With regard to specific use cases of the proposed invention, several examples are described in detail below. One of the virtues of this profiling system is the capacity to offer several types of profiles that can be perfectly adapted to different businesses, whereby maximizing the possibilities of success with use thereof compared to systems offering a single profile which can sometimes be too general and sometimes not meet created expectations. This flexibility, therefore, makes the use thereof in different scenarios ideal:

• • online advertising on web sites targeting users based on user behavior (interests). Going back to FIG. 1, an implementation with an ad server (5) would be suitable for this case;
  • Audience targeting taking into account audience preferences and likes in direct marketing advertising campaigns. Using FIG. 1, to represent this case a CRM marketing system (3) would be suitable.

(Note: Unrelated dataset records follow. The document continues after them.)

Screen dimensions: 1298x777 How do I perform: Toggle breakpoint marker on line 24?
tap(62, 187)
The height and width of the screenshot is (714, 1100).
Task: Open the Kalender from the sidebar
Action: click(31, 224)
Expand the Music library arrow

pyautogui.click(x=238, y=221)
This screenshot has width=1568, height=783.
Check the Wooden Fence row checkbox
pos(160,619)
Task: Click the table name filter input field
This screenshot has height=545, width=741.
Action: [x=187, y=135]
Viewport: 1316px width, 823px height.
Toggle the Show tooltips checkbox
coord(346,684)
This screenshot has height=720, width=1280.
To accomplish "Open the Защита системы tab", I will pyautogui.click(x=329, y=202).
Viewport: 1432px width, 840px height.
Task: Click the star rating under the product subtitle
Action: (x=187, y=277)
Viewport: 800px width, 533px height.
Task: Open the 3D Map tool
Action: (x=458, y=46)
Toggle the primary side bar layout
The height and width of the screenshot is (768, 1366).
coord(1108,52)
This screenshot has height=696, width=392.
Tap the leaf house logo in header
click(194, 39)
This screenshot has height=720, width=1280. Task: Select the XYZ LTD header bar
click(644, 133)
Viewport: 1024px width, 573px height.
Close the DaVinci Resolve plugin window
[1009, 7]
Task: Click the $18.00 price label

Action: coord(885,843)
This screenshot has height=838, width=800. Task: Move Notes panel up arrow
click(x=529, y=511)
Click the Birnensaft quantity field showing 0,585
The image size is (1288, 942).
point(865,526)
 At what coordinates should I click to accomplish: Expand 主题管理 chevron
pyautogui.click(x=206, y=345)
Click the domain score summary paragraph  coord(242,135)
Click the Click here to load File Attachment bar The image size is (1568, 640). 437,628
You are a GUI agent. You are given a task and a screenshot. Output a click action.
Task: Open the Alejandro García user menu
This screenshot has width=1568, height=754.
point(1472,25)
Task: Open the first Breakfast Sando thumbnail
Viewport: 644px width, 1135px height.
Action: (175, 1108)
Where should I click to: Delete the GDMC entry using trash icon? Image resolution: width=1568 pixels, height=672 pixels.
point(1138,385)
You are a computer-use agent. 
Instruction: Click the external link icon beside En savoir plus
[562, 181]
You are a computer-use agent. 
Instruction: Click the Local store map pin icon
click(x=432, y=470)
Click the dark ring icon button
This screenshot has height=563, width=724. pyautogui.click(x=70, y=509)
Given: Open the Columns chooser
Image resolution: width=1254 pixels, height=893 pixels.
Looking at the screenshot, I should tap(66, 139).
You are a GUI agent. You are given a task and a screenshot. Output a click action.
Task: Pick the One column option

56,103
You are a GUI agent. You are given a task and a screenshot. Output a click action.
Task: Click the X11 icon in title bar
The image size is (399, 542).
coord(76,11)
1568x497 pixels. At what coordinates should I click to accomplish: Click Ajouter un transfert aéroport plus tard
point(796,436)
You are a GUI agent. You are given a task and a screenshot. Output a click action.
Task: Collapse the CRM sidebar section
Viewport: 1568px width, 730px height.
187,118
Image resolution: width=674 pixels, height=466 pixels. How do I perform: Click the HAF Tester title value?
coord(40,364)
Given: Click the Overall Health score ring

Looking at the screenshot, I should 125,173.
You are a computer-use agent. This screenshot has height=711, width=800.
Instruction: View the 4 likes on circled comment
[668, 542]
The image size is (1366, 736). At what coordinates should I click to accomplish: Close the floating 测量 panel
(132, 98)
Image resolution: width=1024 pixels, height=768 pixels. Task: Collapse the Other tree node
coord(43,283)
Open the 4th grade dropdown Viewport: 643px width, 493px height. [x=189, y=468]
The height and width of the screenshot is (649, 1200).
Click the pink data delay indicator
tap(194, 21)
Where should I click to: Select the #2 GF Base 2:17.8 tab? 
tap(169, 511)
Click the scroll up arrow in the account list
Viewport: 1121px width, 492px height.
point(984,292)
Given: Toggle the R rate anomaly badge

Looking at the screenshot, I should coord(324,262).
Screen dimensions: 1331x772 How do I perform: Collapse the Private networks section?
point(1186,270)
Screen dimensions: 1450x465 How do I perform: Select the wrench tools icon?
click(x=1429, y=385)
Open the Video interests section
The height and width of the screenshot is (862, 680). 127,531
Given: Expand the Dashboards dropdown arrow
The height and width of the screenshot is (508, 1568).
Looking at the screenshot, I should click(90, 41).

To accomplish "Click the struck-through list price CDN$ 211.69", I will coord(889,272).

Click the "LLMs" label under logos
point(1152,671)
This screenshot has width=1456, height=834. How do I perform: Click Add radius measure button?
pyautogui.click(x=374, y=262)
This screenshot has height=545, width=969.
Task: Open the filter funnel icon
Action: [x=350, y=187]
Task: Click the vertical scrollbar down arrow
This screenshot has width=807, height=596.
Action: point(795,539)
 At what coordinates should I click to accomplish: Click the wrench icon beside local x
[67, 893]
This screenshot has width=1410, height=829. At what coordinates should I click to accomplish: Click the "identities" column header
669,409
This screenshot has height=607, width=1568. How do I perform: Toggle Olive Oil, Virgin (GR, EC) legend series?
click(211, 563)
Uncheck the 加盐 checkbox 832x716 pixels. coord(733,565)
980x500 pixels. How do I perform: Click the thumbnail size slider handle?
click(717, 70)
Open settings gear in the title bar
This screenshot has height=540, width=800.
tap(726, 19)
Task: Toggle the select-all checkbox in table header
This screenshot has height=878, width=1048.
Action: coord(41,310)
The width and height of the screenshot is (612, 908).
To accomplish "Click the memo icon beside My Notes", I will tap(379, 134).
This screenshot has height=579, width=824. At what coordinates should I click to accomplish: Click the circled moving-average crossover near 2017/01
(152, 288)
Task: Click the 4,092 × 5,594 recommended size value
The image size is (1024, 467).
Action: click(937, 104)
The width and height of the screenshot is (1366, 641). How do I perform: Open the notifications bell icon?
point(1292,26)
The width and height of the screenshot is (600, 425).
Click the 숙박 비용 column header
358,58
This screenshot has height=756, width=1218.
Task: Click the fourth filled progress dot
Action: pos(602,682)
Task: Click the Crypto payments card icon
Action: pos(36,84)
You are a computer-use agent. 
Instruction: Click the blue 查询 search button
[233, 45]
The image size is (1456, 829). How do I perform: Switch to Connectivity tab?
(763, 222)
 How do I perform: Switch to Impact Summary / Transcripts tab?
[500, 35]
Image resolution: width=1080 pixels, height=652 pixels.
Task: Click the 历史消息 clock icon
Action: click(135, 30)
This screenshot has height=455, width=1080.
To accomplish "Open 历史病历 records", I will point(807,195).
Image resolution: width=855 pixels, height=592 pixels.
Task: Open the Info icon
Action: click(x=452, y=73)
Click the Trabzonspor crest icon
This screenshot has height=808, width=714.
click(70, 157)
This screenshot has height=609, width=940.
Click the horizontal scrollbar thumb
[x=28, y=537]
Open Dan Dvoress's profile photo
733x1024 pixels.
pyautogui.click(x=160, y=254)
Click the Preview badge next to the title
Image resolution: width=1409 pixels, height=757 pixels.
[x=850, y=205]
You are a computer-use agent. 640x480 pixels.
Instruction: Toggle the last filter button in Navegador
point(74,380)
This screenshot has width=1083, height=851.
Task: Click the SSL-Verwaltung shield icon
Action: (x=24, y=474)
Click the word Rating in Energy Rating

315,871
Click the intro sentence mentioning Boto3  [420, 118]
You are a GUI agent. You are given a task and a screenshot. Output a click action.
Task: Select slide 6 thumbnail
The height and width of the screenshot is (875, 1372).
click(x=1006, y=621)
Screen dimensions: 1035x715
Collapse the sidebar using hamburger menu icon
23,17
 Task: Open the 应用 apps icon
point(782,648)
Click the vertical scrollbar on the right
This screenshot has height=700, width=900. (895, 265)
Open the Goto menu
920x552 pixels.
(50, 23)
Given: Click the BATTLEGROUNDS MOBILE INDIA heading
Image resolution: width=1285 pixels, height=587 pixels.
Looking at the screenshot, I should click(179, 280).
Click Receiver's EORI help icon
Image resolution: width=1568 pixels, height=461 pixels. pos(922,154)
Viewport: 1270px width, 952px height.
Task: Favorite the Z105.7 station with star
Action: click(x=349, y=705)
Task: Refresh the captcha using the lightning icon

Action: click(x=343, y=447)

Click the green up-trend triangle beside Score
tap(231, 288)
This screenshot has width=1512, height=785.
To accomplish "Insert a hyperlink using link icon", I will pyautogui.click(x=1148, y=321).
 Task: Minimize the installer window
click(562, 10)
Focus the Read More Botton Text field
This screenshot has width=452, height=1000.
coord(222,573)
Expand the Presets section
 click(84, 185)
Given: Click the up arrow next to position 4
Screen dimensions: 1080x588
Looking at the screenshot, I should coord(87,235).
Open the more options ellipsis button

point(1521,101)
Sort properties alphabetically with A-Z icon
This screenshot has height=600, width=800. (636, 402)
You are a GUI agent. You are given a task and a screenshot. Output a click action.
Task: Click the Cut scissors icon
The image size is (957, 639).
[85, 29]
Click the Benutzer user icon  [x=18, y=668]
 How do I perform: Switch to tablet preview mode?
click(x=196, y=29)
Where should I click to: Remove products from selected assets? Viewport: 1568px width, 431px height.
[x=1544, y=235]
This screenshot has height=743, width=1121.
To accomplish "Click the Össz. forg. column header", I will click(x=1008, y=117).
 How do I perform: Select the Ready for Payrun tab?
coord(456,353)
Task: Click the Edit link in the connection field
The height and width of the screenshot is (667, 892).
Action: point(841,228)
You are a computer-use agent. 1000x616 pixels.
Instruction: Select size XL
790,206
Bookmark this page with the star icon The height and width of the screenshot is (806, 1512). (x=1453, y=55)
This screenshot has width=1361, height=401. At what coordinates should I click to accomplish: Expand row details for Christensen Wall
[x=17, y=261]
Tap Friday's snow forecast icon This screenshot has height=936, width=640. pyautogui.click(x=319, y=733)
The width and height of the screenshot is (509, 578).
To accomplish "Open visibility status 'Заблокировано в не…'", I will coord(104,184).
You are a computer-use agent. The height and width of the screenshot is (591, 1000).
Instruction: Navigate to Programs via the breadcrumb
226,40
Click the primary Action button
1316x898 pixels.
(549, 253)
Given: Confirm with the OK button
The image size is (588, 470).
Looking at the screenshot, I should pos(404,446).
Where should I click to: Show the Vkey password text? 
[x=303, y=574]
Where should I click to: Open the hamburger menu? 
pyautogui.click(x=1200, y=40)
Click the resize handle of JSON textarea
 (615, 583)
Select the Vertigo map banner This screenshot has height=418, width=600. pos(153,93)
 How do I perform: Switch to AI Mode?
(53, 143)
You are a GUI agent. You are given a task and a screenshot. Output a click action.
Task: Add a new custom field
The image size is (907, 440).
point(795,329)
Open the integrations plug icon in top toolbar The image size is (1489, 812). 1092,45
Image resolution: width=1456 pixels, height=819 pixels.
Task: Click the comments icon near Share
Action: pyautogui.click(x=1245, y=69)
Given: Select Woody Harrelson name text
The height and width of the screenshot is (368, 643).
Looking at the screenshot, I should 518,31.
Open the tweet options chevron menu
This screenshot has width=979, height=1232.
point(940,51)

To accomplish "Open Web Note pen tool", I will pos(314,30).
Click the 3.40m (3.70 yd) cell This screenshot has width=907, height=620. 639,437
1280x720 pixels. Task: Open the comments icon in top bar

  • Selection of advertising “referrers” (selection of web sites on which the advertising could be placed) based on the typology of users visiting them (interest profiles). Referrers are an HTTP header field identifying the address of the web page attached to the requested resource. It can be seen where the petition originated by checking the referrer. Generally, when the petition is sent to a server by clicking on a hyperlink, the referrer is also sent, which allows knowing the last page visited by the user or, in other words, the page where the user clicked on the link.
  • FIG. 1 shows this case using a data warehouse (5).